◆ **EXERCISE INSTRUCTIONS**
Include no pictures. Output exactly the lines from the one that contains "Task: Click the View Launcher eye icon" through the final line of the entries.

◆ **Saved data entries**
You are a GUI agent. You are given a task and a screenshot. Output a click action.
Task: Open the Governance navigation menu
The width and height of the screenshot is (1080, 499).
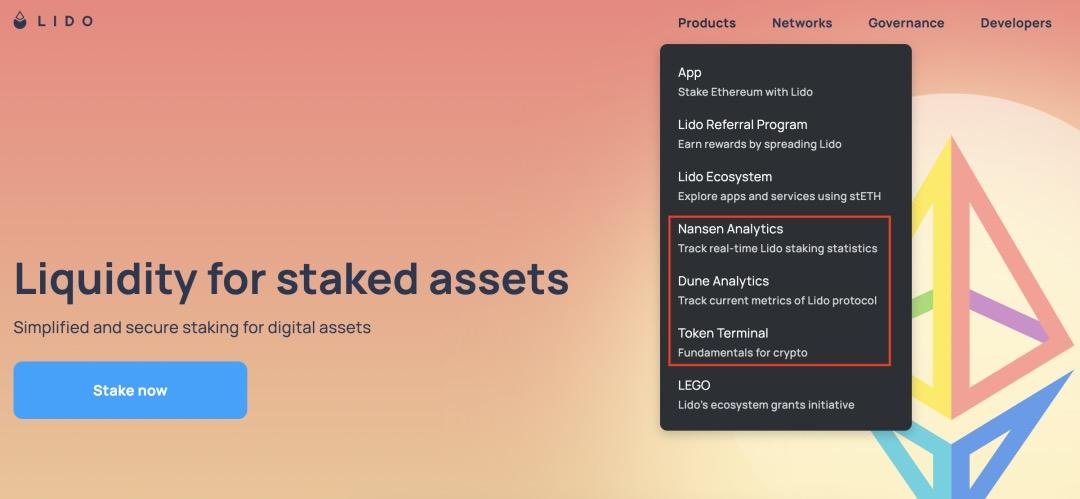tap(906, 23)
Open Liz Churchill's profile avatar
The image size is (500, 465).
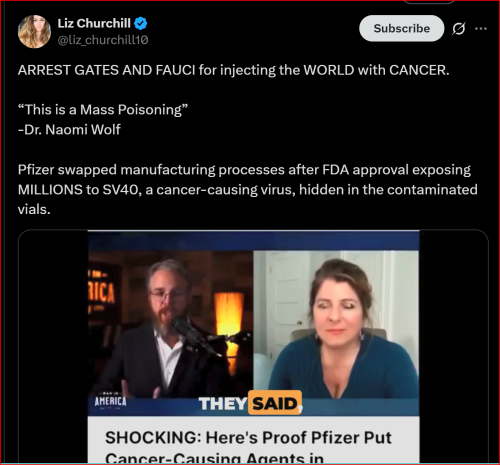pos(34,32)

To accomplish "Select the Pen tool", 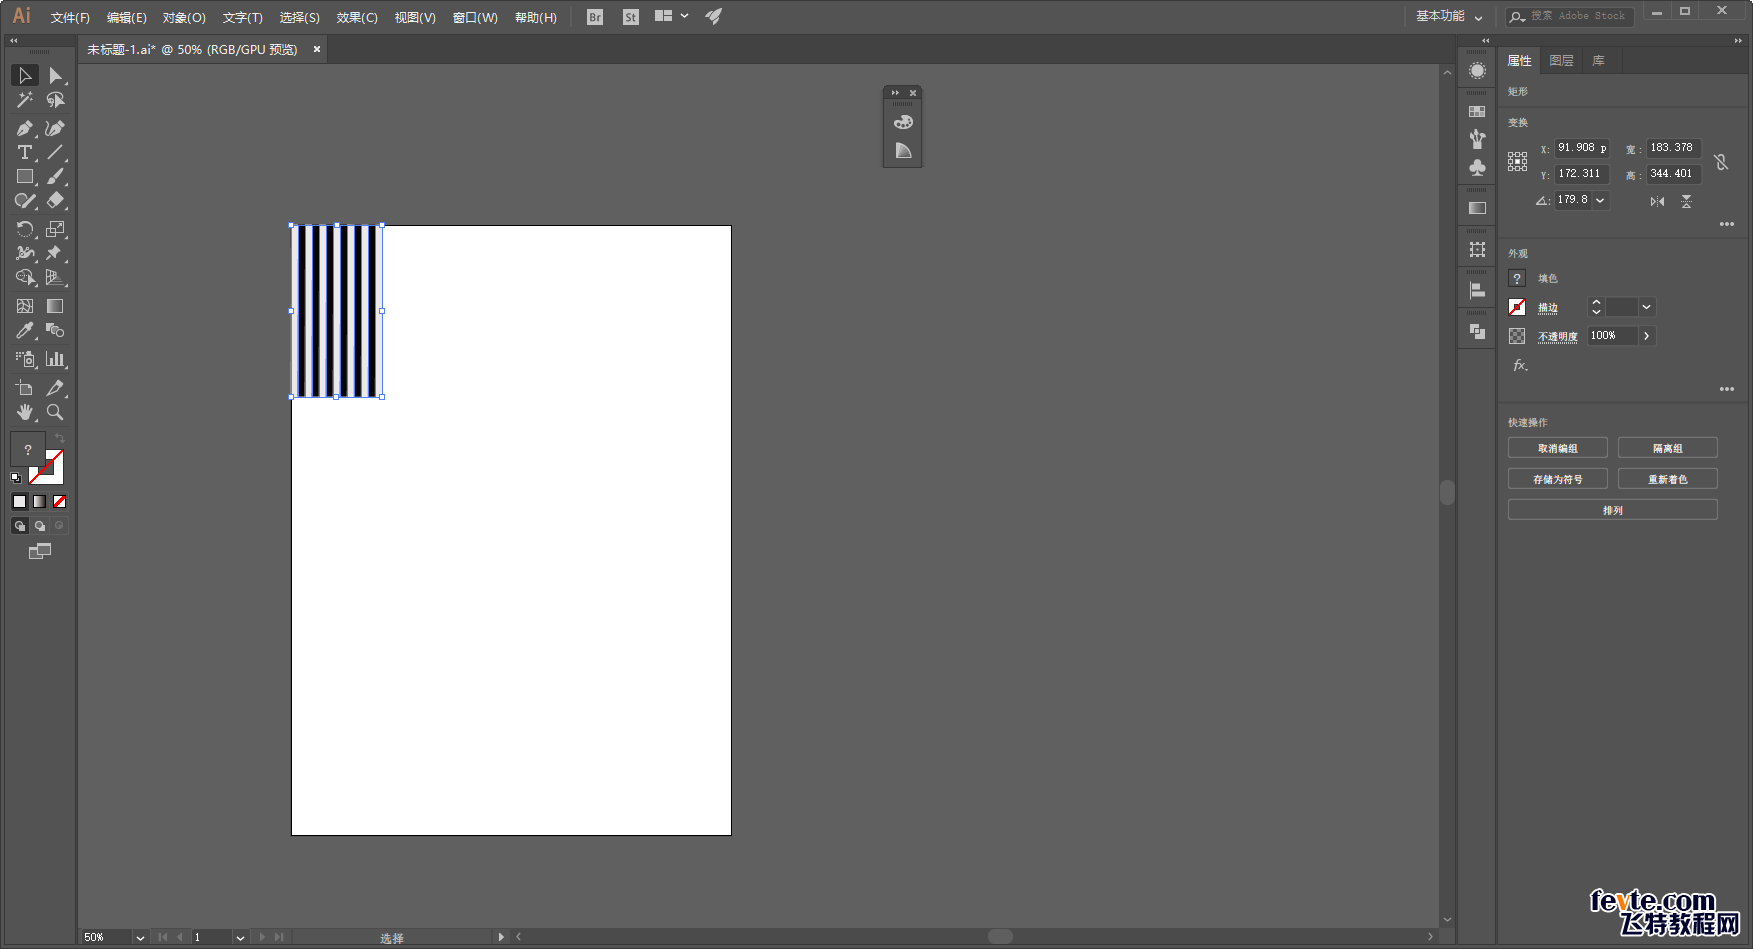I will 25,128.
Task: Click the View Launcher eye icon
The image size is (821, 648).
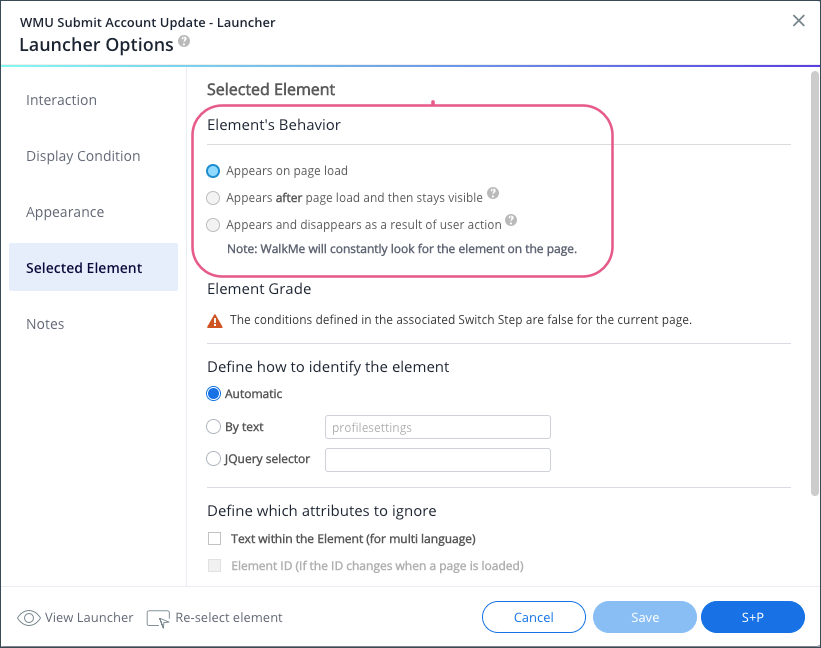Action: (29, 618)
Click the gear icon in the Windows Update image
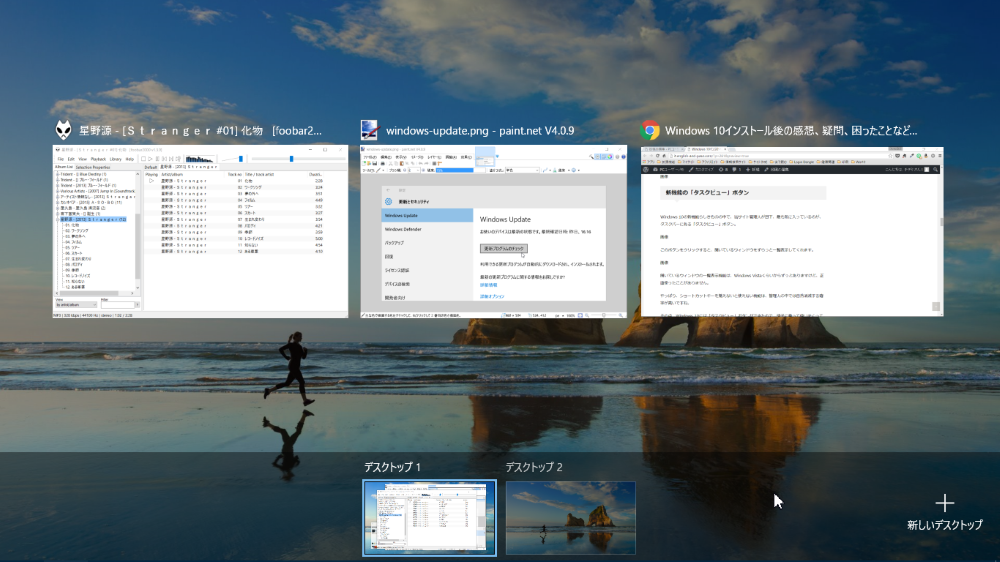This screenshot has width=1000, height=562. (x=389, y=201)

◆ **WRITTEN ANSWER**
Task: Click the View Launcher eye icon
The image size is (821, 648).
Action: (29, 618)
Click the gear icon in the Windows Update image
This screenshot has width=1000, height=562. (x=389, y=201)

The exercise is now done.